[Dataset entries]
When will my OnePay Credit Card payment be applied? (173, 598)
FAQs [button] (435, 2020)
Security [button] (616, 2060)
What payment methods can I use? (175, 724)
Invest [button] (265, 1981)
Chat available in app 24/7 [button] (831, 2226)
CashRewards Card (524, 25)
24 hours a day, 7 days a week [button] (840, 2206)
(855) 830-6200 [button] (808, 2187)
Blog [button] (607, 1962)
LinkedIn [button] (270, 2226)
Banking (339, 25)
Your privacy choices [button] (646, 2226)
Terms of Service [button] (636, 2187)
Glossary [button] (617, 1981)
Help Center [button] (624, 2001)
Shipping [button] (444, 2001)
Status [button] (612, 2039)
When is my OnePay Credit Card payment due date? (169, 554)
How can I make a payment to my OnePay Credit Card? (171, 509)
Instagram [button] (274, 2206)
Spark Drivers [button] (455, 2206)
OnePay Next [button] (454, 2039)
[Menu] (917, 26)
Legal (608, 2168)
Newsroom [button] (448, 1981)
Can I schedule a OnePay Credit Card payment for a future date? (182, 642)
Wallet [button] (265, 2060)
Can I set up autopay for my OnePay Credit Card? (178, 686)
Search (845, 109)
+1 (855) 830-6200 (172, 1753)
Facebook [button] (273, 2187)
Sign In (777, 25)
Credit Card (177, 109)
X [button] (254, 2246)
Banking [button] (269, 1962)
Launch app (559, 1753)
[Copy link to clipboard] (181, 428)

### Prompt
Write out every entry exactly as given.

### Task response
When will my OnePay Credit Card payment be applied? (173, 598)
FAQs [button] (435, 2020)
Security [button] (616, 2060)
What payment methods can I use? (175, 724)
Invest [button] (265, 1981)
Chat available in app 24/7 [button] (831, 2226)
CashRewards Card (524, 25)
24 hours a day, 7 days a week [button] (840, 2206)
(855) 830-6200 [button] (808, 2187)
Blog [button] (607, 1962)
LinkedIn [button] (270, 2226)
Banking (339, 25)
Your privacy choices [button] (646, 2226)
Terms of Service [button] (636, 2187)
Glossary [button] (617, 1981)
Help Center [button] (624, 2001)
Shipping [button] (444, 2001)
Status [button] (612, 2039)
When is my OnePay Credit Card payment due date? (169, 554)
How can I make a payment to my OnePay Credit Card? (171, 509)
Instagram [button] (274, 2206)
Spark Drivers [button] (455, 2206)
OnePay Next [button] (454, 2039)
[Menu] (917, 26)
Legal (608, 2168)
Newsroom [button] (448, 1981)
Can I schedule a OnePay Credit Card payment for a future date? (182, 642)
Wallet [button] (265, 2060)
Can I set up autopay for my OnePay Credit Card? (178, 686)
Search (845, 109)
+1 (855) 830-6200 (172, 1753)
Facebook [button] (273, 2187)
Sign In (777, 25)
Credit Card (177, 109)
X [button] (254, 2246)
Banking [button] (269, 1962)
Launch app (559, 1753)
[Copy link to clipboard] (181, 428)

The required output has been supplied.